By looking at the data, we can find the right names to use in order to further select only British ships:

select distinct ?ship
where {
  ?ship rdf:type dbo:Ship .
    { ?ship dbp:shipPropulsion "Sails"@en } union
    { ?ship dbp:shipPropulsion "Sail"@en } .
  ?ship dbo:country dbr:United_Kingdom_of_Great_Britain_and_Ireland
}

Finally, we want to know when those ships were launched, and filter out the ones that were launched before or after the 19th century:

select distinct ?ship ?launched
where {
  ?ship rdf:type dbo:Ship .
    { ?ship dbp:shipPropulsion "Sails"@en } union
    { ?ship dbp:shipPropulsion "Sail"@en } .
  ?ship dbo:country dbr:United_Kingdom_of_Great_Britain_and_Ireland .
  ?ship dbo:shipLaunch ?launched .
  filter (
    ?launched > xsd:dateTime('1820-1-1') &&
    ?launched < xsd:dateTime('1900-1-1')
  )
}

Note how we can have two variables in a predicate: ?ship dbo:shipLaunch ?launched. This lets us traverse the network of triples, going arbitrarily far and deep across the relationships; it’s possible to ask elaborate questions such as “Football players under 25 who play for countries that took part in WWII”, because we can draw indirect relationships like that.

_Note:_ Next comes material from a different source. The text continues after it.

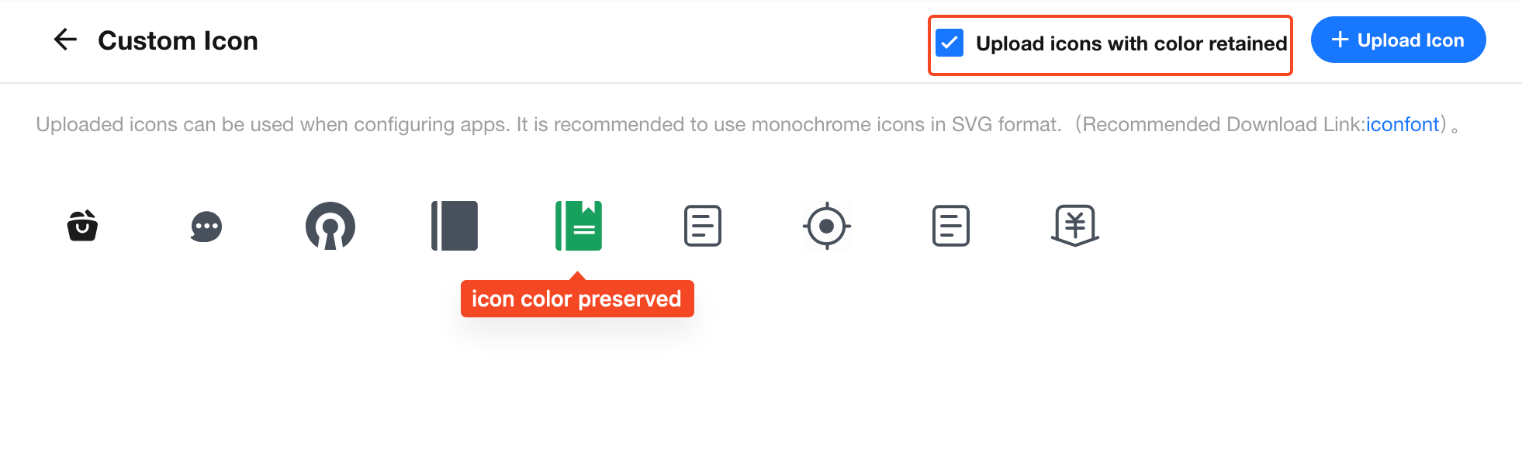Select the shopping basket icon

[x=82, y=226]
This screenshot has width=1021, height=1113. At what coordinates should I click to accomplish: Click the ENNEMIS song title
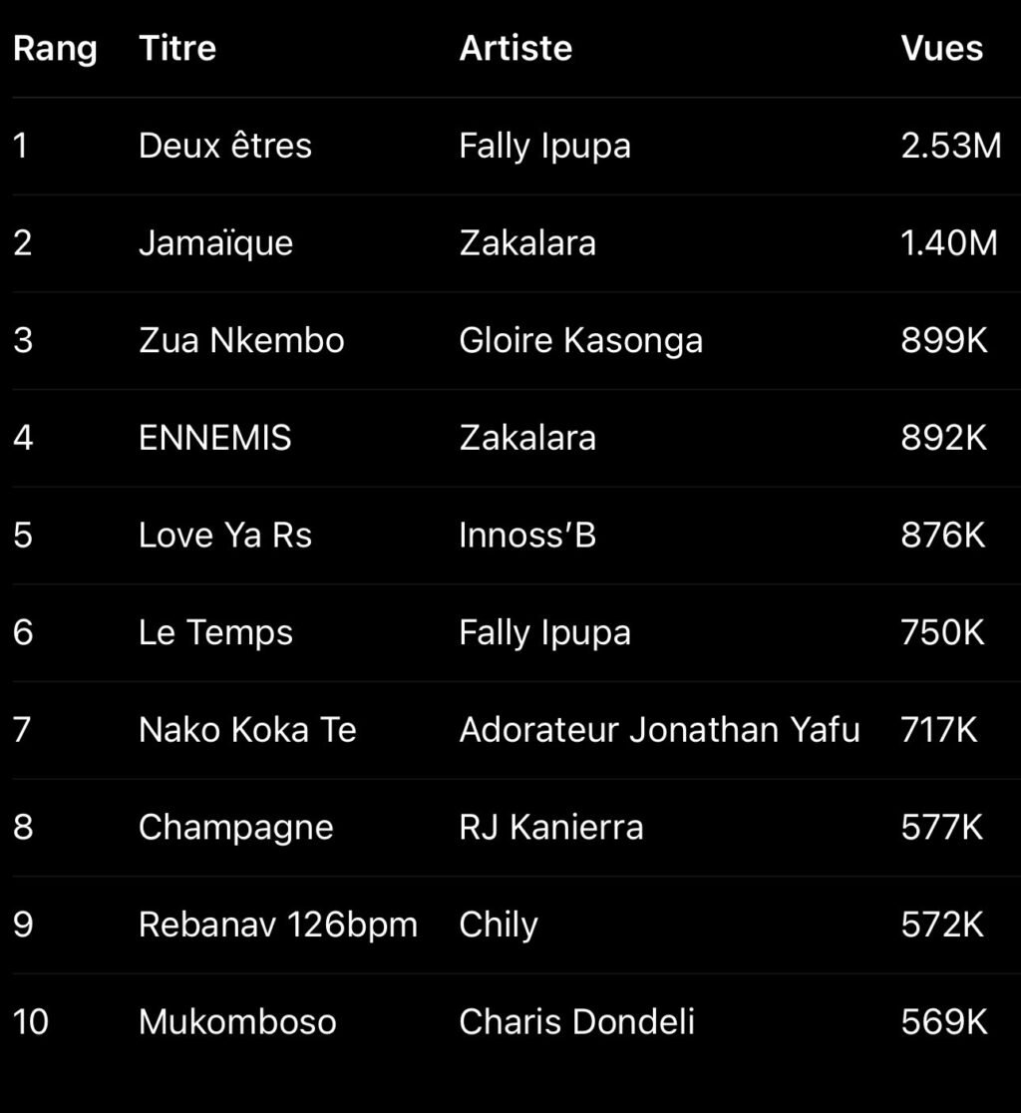pos(215,438)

The contents of the filter statement should make sense to people with some programming familiarity; the one notable thing is that to write out a date literal, we use a function to create it from a string. Simply writing “1820-1-1” wouldn’t work.

Now we have a table of ships (that is, web resources representing ships) and their launch dates. But we want a table of ships’ names and their launch dates, information that we can actually use. For neatness’ sake, we’ll also sort the results by date:

select distinct ?ship ?name ?launched
where {
  ?ship rdf:type dbo:Ship .
    { ?ship dbp:shipPropulsion "Sails"@en } union
    { ?ship dbp:shipPropulsion "Sail"@en } .
  ?ship dbo:country dbr:United_Kingdom_of_Great_Britain_and_Ireland .
  ?ship dbo:shipLaunch ?launched .
  filter (
    ?launched > xsd:dateTime('1820-1-1') &&
    ?launched < xsd:dateTime('1900-1-1')
  ) .
  ?ship dbp:shipName ?name
}
order by asc(?launched)

asc means ascending, of course. At this point, we can change the “results format” setting on the web interface to JSON and download a nice machine-readable JSON file.

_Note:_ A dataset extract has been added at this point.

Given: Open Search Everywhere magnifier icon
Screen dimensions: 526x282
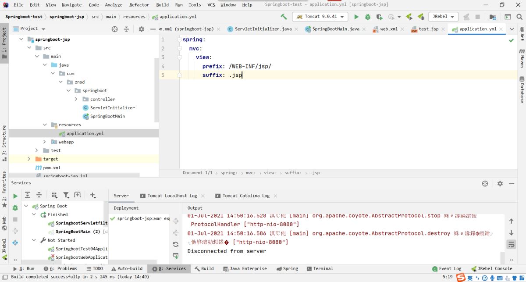Looking at the screenshot, I should [520, 17].
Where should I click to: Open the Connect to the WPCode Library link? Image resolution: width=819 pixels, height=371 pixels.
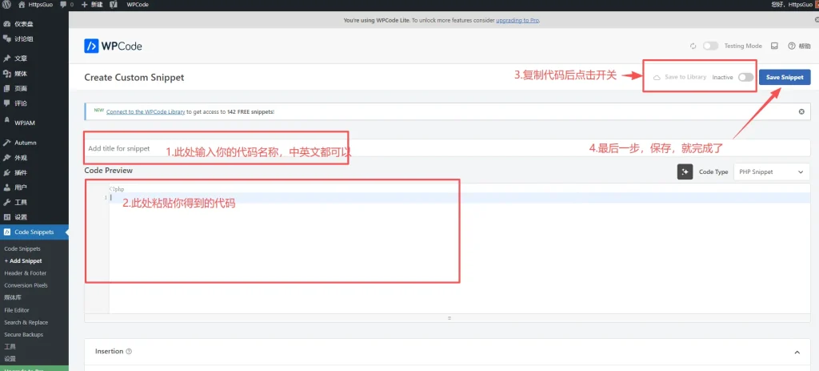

The JSON includes a lot of metadata we don’t need, but it’s easy to clean that up with a simple script. You can use whatever tool you like for this; I wrote a dirty ES6 script that runs on babel-node:

import jetpack from 'fs-jetpack'

jetpack.write('ships-cleaned.json',
  jetpack.read('ships.json', 'json')
    .results
    .bindings
    .map(entry => ({
      name: entry.name.value,
      launched: entry.launched.value.split('-')[0]
    })
  )
)

You can see the final result in this gist.

Finding Resources

Here’s the problem with SPARQL: Even if you know the syntax and semantics of it, you don’t necessarily know what resources to use in queries, which is to say the right names to express the relationships you want to search for.

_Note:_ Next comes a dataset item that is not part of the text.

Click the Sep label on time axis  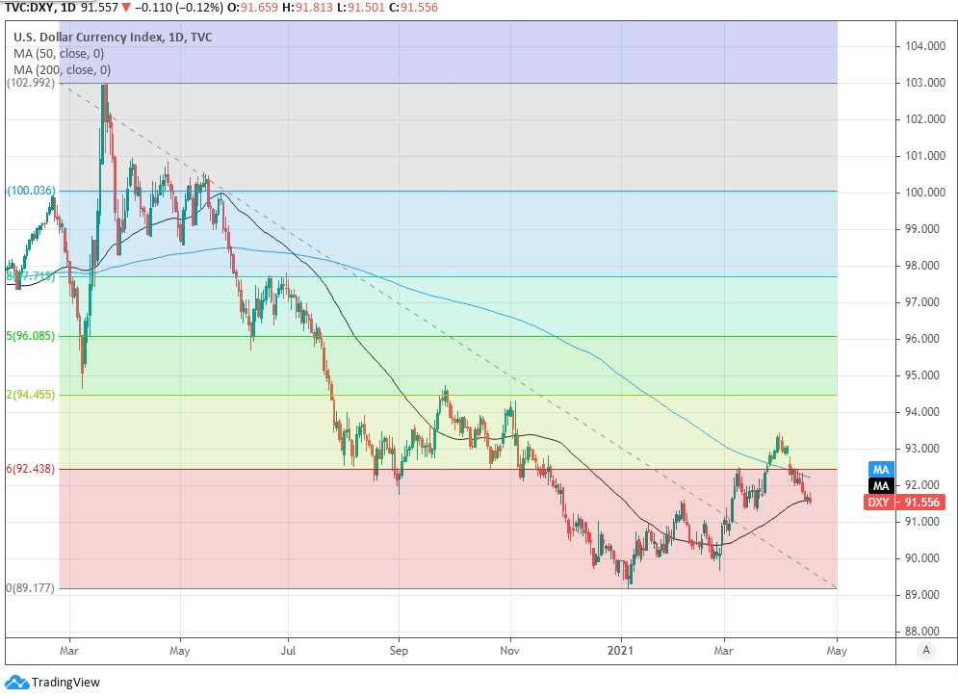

So far, the best way I’ve found of figuring this out is by using the DBPedia faceted browser. With it, you can search for the DBPedia resources that are counterparts to wikipedia pages, and see how their relationships are structured and what predicates are used. For instance, when I started writing this example, I first looked at the page for the HMS Trafalgar, which is where I found out how the different relationships are structured in the data: dbo:country used to express country of origin, for instance, and that ships have rdf:type to dbo:Ship. Some experimentation is required to get useful queries, and I’m still myself figuring out how to best use this tool.